───── LISTING ─────
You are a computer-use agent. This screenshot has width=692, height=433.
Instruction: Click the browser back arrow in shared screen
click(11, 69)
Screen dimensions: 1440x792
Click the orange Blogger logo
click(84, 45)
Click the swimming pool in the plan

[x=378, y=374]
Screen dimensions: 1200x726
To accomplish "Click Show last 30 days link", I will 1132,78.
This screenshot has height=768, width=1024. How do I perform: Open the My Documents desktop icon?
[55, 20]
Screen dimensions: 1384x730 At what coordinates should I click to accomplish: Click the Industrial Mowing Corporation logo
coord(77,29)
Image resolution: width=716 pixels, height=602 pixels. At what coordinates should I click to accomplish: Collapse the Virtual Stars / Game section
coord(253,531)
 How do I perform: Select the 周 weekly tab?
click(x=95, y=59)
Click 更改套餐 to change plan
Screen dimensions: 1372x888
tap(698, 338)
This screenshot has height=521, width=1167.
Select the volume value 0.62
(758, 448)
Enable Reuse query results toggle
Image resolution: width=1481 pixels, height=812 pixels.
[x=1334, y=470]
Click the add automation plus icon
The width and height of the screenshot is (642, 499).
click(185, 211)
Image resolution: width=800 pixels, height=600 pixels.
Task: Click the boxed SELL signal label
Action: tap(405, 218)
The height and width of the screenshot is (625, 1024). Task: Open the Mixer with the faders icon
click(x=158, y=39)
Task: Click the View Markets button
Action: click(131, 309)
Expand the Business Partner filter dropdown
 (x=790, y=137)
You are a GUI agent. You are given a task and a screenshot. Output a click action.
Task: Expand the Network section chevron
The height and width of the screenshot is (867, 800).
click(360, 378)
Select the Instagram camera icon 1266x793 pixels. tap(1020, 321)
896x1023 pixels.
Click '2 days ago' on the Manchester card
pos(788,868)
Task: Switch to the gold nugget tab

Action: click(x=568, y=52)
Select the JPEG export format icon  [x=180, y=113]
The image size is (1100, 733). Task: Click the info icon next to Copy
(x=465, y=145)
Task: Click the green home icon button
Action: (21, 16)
─────
◆ **SHORT PROBLEM**: Can you reproduce all of the records above verbatim, line for line?

◆ **REPLY TO THE TASK**:
You are a computer-use agent. This screenshot has width=692, height=433.
Instruction: Click the browser back arrow in shared screen
click(11, 69)
Screen dimensions: 1440x792
Click the orange Blogger logo
click(84, 45)
Click the swimming pool in the plan

[x=378, y=374]
Screen dimensions: 1200x726
To accomplish "Click Show last 30 days link", I will 1132,78.
This screenshot has height=768, width=1024. How do I perform: Open the My Documents desktop icon?
[55, 20]
Screen dimensions: 1384x730 At what coordinates should I click to accomplish: Click the Industrial Mowing Corporation logo
coord(77,29)
Image resolution: width=716 pixels, height=602 pixels. At what coordinates should I click to accomplish: Collapse the Virtual Stars / Game section
coord(253,531)
 How do I perform: Select the 周 weekly tab?
click(x=95, y=59)
Click 更改套餐 to change plan
Screen dimensions: 1372x888
tap(698, 338)
This screenshot has height=521, width=1167.
Select the volume value 0.62
(758, 448)
Enable Reuse query results toggle
Image resolution: width=1481 pixels, height=812 pixels.
[x=1334, y=470]
Click the add automation plus icon
The width and height of the screenshot is (642, 499).
click(185, 211)
Image resolution: width=800 pixels, height=600 pixels.
Task: Click the boxed SELL signal label
Action: tap(405, 218)
The height and width of the screenshot is (625, 1024). Task: Open the Mixer with the faders icon
click(x=158, y=39)
Task: Click the View Markets button
Action: click(131, 309)
Expand the Business Partner filter dropdown
 (x=790, y=137)
You are a GUI agent. You are given a task and a screenshot. Output a click action.
Task: Expand the Network section chevron
The height and width of the screenshot is (867, 800).
click(360, 378)
Select the Instagram camera icon 1266x793 pixels. tap(1020, 321)
896x1023 pixels.
Click '2 days ago' on the Manchester card
pos(788,868)
Task: Switch to the gold nugget tab

Action: click(x=568, y=52)
Select the JPEG export format icon  [x=180, y=113]
The image size is (1100, 733). Task: Click the info icon next to Copy
(x=465, y=145)
Task: Click the green home icon button
Action: (21, 16)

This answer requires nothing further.